Messieurs, un mot encore. A tout ce que j’ai dit, il manquerait quelque chose si je n’ajoutais une pensée pour notre cher Georges Goyau. C’est lui qui m’avait commandé de service pour écrire ce discours. Qui m’eût dit qu’il ne serait pas là pour l’entendre ? Mais il avait pris soin de le préparer lui-même. J’étais novice. Il avait voulu, avec sa discrétion et sa gentillesse ordinaires, me mâcher la besogne. Depuis longtemps, il avait pris parmi vous le ministère de la bonté. Il en avait fait son domaine. C’était son département, son affaire. Ce n’est pas le lieu de tracer son portrait : son image est encore toute vive dans vos cœurs. Tout en compulsant ces dossiers, je retrouvais à chaque page sa présence : il les avait étudiés, classés, choisis. Plusieurs portaient des notes de sa main. C’étaient ses œuvres de prédilection. Il avait beau se cacher, ce n’était pas la peine : précaution inutile ! Ses bonnes actions le trahissaient. Dans chaque liasse, je trouvais des lettres de prêtres, de religieuses, pressantes, personnelles ; c’est à lui qu’on allait et qu’on s’ouvrait avec confiance. On s’adressait, de toutes les parties du pays, à votre Perpétuel. Il était le secrétaire de la charité française. La charité et lui étaient de vieilles connaissances. Ce n’étaient pas des amis de la veille. Dans le monde des lettres, il était un grand personnage, mais dans le monde du spirituel, il était encore bien autre chose.
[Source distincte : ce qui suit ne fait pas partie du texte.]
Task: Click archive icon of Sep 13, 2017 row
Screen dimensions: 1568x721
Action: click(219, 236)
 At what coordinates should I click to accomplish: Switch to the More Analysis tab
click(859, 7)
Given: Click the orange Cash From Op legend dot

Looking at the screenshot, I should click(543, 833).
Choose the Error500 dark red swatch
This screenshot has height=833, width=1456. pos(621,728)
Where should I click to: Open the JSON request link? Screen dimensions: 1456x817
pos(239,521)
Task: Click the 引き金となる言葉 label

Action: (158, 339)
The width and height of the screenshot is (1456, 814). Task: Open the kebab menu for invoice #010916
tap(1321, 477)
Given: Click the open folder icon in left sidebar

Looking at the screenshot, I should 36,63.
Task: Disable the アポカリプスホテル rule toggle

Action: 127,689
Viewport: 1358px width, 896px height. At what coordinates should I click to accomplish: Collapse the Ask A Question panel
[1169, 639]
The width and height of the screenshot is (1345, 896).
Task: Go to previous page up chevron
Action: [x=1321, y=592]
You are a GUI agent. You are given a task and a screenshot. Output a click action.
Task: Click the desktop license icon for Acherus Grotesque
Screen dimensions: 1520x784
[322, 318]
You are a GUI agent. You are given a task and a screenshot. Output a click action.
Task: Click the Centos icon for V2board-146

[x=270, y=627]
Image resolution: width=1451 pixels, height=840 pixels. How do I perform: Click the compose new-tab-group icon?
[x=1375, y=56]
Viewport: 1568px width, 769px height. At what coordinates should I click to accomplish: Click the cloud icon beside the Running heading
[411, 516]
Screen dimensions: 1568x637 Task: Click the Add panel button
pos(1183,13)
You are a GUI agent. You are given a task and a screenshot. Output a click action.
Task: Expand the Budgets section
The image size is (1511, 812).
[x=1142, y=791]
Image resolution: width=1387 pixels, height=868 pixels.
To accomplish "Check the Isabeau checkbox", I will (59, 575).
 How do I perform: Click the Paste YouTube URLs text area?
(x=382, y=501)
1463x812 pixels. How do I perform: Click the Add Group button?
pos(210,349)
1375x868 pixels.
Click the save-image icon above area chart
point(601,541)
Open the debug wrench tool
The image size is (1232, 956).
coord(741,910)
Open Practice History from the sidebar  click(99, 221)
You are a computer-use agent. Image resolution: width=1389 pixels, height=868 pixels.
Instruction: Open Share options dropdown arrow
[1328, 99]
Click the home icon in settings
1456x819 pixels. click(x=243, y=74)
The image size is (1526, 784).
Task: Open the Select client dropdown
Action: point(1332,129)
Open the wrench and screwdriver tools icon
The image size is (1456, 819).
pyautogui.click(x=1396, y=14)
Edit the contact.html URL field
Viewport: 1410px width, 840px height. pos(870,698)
C’était un de ces hommes de Dieu que les saints eux-mêmes respectent et que les pauvres et les petits, les favoris du Père céleste, reconnaissent pour un des leurs. Et il estimait que de toute sa gloire, bien qu’il l’eût connue jeune, c’était la meilleure part. Vous me reprocheriez, Messieurs, de n’avoir pas salué en terminant l’ami qui vient de nous quitter, ce visage archaïque et chrétien, austère et gracieux dans sa broussaille celte, et ces yeux d’une lumière si pure, ces yeux surnaturels que nous ne reverrons plus.